*EXERCISE AIM*: Give back all of the data exactly.

*Dataset excerpts*:

Segment Open

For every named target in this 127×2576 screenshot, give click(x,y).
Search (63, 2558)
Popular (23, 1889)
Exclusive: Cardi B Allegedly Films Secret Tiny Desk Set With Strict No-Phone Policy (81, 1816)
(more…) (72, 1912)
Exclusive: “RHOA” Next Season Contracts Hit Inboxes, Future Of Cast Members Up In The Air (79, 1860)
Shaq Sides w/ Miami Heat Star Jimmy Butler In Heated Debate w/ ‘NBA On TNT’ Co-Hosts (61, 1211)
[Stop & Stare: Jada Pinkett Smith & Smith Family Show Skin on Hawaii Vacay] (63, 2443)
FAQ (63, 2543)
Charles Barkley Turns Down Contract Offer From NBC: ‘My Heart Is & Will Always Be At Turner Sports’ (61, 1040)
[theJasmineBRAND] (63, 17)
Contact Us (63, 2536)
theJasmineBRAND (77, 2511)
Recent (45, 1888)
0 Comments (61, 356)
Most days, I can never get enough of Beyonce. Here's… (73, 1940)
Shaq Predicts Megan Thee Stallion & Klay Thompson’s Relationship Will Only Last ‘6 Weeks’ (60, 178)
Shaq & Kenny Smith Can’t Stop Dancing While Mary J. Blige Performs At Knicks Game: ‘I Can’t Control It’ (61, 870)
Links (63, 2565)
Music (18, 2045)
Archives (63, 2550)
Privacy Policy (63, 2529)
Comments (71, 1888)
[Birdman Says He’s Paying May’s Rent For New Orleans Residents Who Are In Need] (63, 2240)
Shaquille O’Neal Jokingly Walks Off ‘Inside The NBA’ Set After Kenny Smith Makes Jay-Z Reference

Segment Closed

*SOLUTION FOR THIS EXERCISE*:
For every named target in this 127×2576 screenshot, give click(x,y).
Search (63, 2558)
Popular (23, 1889)
Exclusive: Cardi B Allegedly Films Secret Tiny Desk Set With Strict No-Phone Policy (81, 1816)
(more…) (72, 1912)
Exclusive: “RHOA” Next Season Contracts Hit Inboxes, Future Of Cast Members Up In The Air (79, 1860)
Shaq Sides w/ Miami Heat Star Jimmy Butler In Heated Debate w/ ‘NBA On TNT’ Co-Hosts (61, 1211)
[Stop & Stare: Jada Pinkett Smith & Smith Family Show Skin on Hawaii Vacay] (63, 2443)
FAQ (63, 2543)
Charles Barkley Turns Down Contract Offer From NBC: ‘My Heart Is & Will Always Be At Turner Sports’ (61, 1040)
[theJasmineBRAND] (63, 17)
Contact Us (63, 2536)
theJasmineBRAND (77, 2511)
Recent (45, 1888)
0 Comments (61, 356)
Most days, I can never get enough of Beyonce. Here's… (73, 1940)
Shaq Predicts Megan Thee Stallion & Klay Thompson’s Relationship Will Only Last ‘6 Weeks’ (60, 178)
Shaq & Kenny Smith Can’t Stop Dancing While Mary J. Blige Performs At Knicks Game: ‘I Can’t Control It’ (61, 870)
Links (63, 2565)
Music (18, 2045)
Archives (63, 2550)
Privacy Policy (63, 2529)
Comments (71, 1888)
[Birdman Says He’s Paying May’s Rent For New Orleans Residents Who Are In Need] (63, 2240)
Shaquille O’Neal Jokingly Walks Off ‘Inside The NBA’ Set After Kenny Smith Makes Jay-Z Reference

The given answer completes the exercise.